>>
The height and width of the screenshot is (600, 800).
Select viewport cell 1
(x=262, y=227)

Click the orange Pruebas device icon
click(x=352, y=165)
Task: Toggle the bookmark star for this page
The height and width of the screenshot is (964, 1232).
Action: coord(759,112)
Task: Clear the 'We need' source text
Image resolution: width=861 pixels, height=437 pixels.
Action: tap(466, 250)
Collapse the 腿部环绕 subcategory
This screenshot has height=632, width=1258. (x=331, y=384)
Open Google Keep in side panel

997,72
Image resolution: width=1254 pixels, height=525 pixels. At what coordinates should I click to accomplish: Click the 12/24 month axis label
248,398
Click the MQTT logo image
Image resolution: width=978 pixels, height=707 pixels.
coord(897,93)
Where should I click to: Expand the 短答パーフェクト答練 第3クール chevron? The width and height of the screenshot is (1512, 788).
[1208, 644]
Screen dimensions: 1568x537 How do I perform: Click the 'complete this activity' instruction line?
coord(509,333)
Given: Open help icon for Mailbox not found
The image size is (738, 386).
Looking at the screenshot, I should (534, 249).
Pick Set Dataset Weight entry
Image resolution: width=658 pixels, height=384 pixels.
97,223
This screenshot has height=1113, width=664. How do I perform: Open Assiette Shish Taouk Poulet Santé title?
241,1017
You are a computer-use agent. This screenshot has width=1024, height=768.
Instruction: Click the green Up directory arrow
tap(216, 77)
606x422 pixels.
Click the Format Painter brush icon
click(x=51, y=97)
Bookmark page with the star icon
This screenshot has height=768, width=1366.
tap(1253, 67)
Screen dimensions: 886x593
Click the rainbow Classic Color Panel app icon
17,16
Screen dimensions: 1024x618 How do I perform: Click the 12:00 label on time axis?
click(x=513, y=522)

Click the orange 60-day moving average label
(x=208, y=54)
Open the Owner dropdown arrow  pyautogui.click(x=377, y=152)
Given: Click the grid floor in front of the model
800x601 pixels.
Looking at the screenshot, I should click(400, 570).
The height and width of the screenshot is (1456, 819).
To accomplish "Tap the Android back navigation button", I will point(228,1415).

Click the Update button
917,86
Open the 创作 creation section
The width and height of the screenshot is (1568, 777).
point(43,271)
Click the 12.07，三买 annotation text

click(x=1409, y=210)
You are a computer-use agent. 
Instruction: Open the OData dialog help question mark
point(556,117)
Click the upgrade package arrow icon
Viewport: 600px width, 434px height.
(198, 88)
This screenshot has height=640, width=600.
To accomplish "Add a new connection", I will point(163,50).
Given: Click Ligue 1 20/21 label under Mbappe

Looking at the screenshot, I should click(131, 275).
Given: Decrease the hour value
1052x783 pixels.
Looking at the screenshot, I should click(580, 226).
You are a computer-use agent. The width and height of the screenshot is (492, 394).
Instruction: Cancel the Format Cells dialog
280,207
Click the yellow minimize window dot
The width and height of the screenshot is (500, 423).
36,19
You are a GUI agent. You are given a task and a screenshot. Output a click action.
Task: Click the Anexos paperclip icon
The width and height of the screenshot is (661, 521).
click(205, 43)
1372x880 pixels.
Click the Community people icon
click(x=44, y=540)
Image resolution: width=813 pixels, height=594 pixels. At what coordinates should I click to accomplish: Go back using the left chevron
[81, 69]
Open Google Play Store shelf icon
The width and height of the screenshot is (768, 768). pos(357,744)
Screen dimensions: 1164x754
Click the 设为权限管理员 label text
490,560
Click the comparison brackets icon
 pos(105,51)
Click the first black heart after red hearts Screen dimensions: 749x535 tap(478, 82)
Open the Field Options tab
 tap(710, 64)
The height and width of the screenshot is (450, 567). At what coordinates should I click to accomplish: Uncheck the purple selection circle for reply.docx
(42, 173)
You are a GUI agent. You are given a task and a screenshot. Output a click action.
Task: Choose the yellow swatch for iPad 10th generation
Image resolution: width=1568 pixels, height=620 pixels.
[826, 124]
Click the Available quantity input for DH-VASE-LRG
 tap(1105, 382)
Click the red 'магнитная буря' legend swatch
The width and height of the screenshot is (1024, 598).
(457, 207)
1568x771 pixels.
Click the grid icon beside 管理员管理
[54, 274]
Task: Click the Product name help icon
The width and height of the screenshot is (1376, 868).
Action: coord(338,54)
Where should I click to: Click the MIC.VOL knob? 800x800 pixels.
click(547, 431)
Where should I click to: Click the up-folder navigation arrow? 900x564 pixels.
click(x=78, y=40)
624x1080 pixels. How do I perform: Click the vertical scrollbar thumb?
<<
__Exercise prompt__. Within the data above, count the lines that contain the string "computer"; the reply is the number alone.

__Written response__. 3